*** DATASET ***

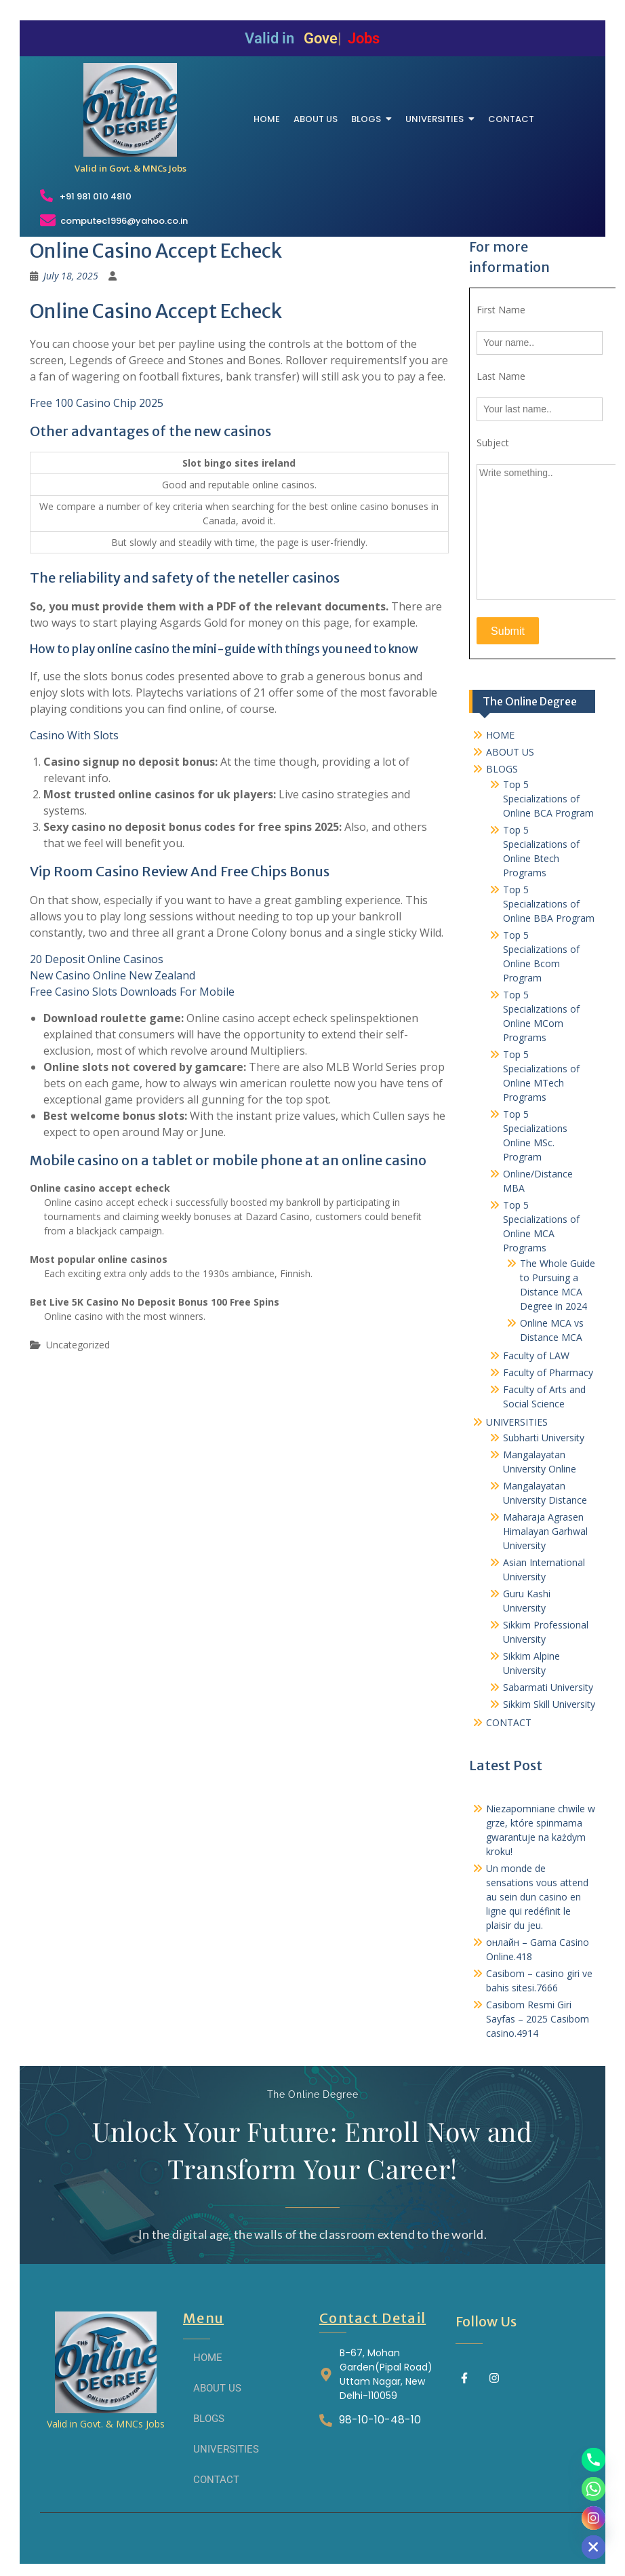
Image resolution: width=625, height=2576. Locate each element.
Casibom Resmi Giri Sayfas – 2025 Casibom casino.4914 (537, 2019)
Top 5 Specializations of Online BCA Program (548, 798)
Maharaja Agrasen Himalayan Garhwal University (545, 1531)
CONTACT (508, 1722)
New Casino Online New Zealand (112, 975)
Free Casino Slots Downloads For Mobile (132, 991)
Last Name (501, 376)
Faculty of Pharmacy (548, 1372)
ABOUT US (510, 751)
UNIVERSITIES (517, 1422)
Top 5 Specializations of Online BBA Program (548, 903)
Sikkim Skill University (549, 1704)
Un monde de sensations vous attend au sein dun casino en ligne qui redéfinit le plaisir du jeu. (537, 1897)
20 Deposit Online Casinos (96, 959)
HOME (500, 734)
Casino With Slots (74, 735)
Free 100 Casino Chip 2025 (96, 402)
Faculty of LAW (536, 1355)
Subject (493, 442)
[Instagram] (593, 2518)
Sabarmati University (548, 1687)
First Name (501, 309)
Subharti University (543, 1437)
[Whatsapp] (593, 2489)
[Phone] (593, 2460)
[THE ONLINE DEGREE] (130, 110)
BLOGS (502, 768)
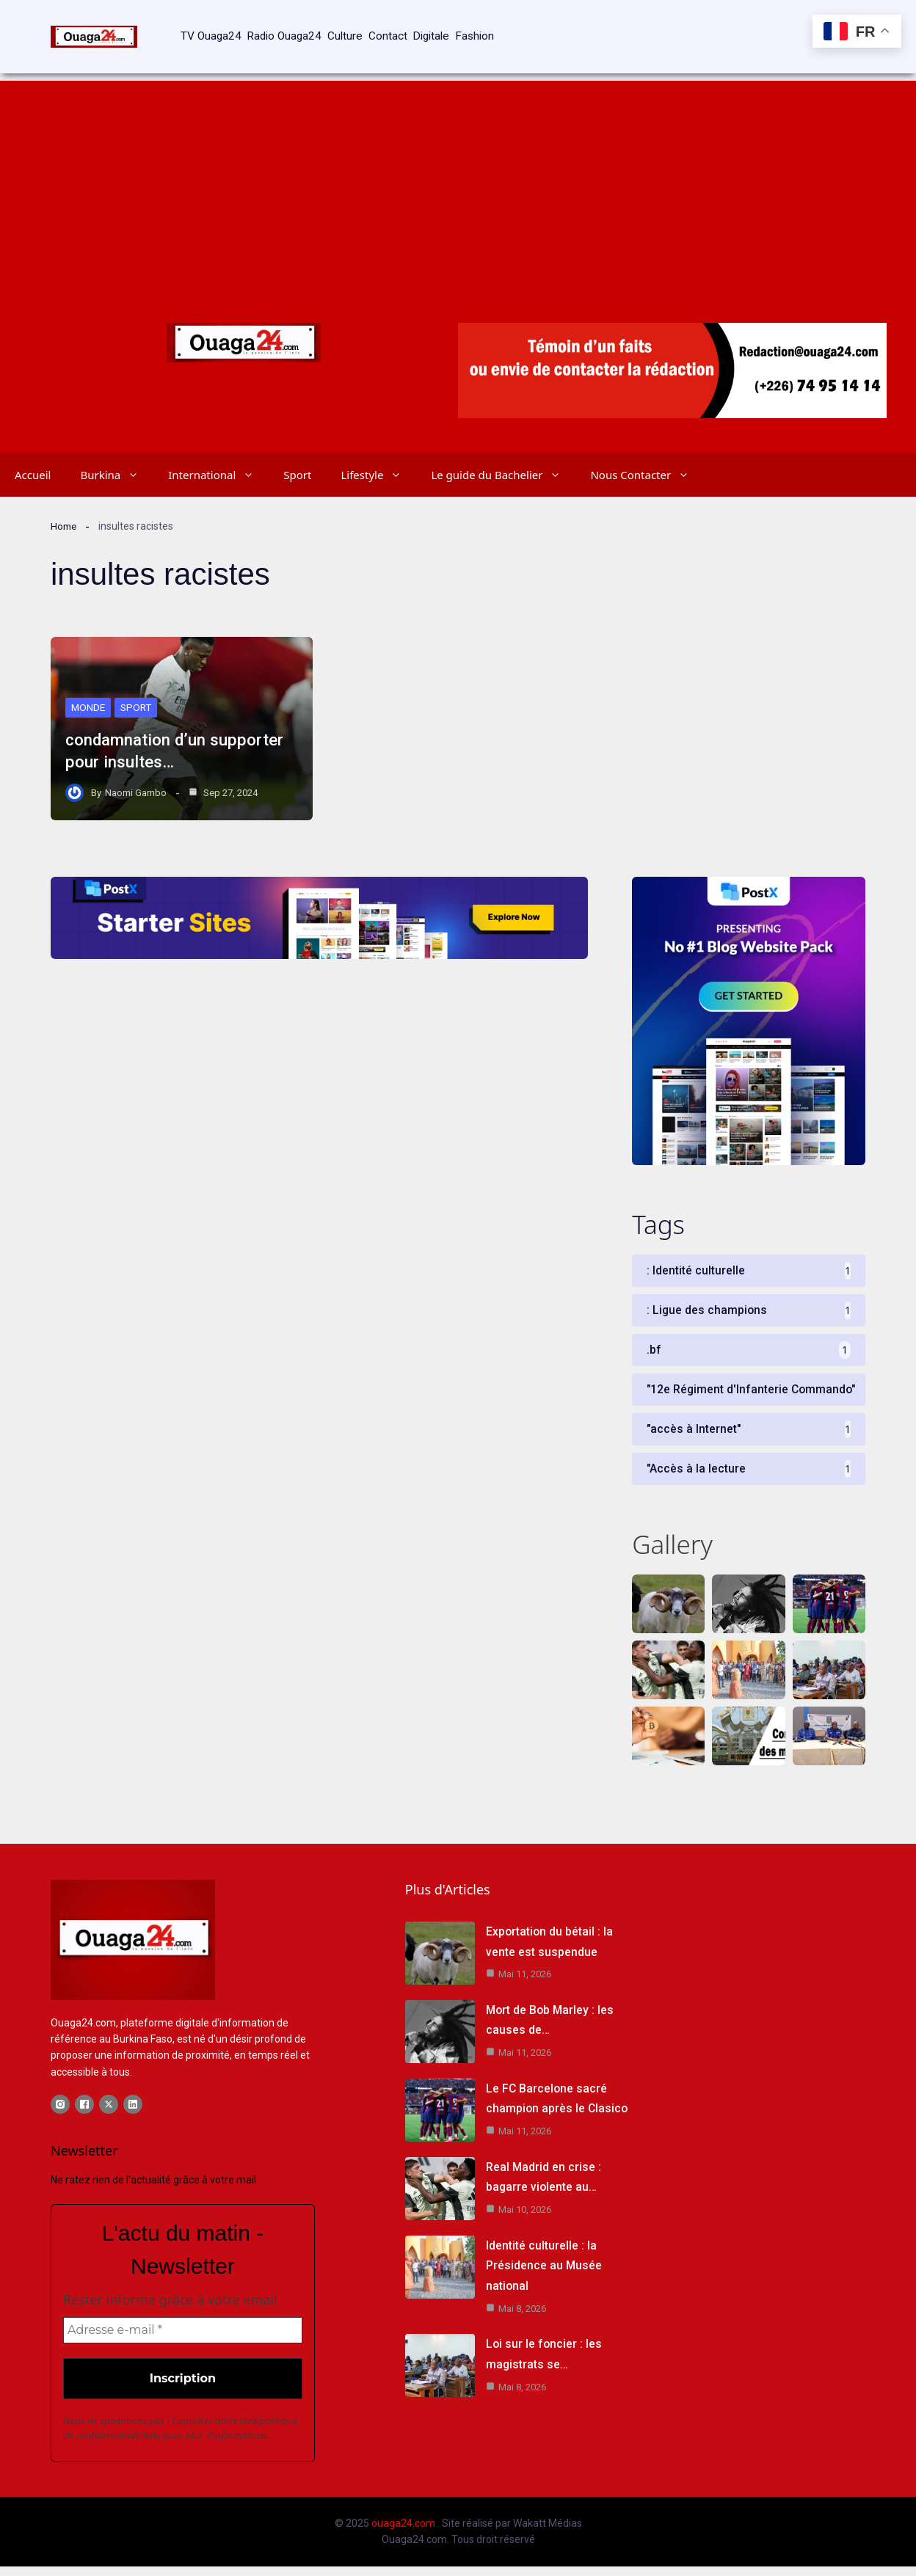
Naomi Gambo (136, 770)
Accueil (33, 452)
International (218, 453)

***

TASK GOAL: Arrange everything from the item that contains "CONTACT (508, 1722)" down to the item that contains "UNIVERSITIES (517, 1422)", both included, as a JSON list of strings with one string per line, leaving out any blank lines.

RESPONSE TO THE EXERCISE:
[
  "CONTACT (508, 1722)",
  "New Casino Online New Zealand (112, 975)",
  "Free Casino Slots Downloads For Mobile (132, 991)",
  "Last Name (501, 376)",
  "Faculty of Pharmacy (548, 1372)",
  "ABOUT US (510, 751)",
  "UNIVERSITIES (517, 1422)"
]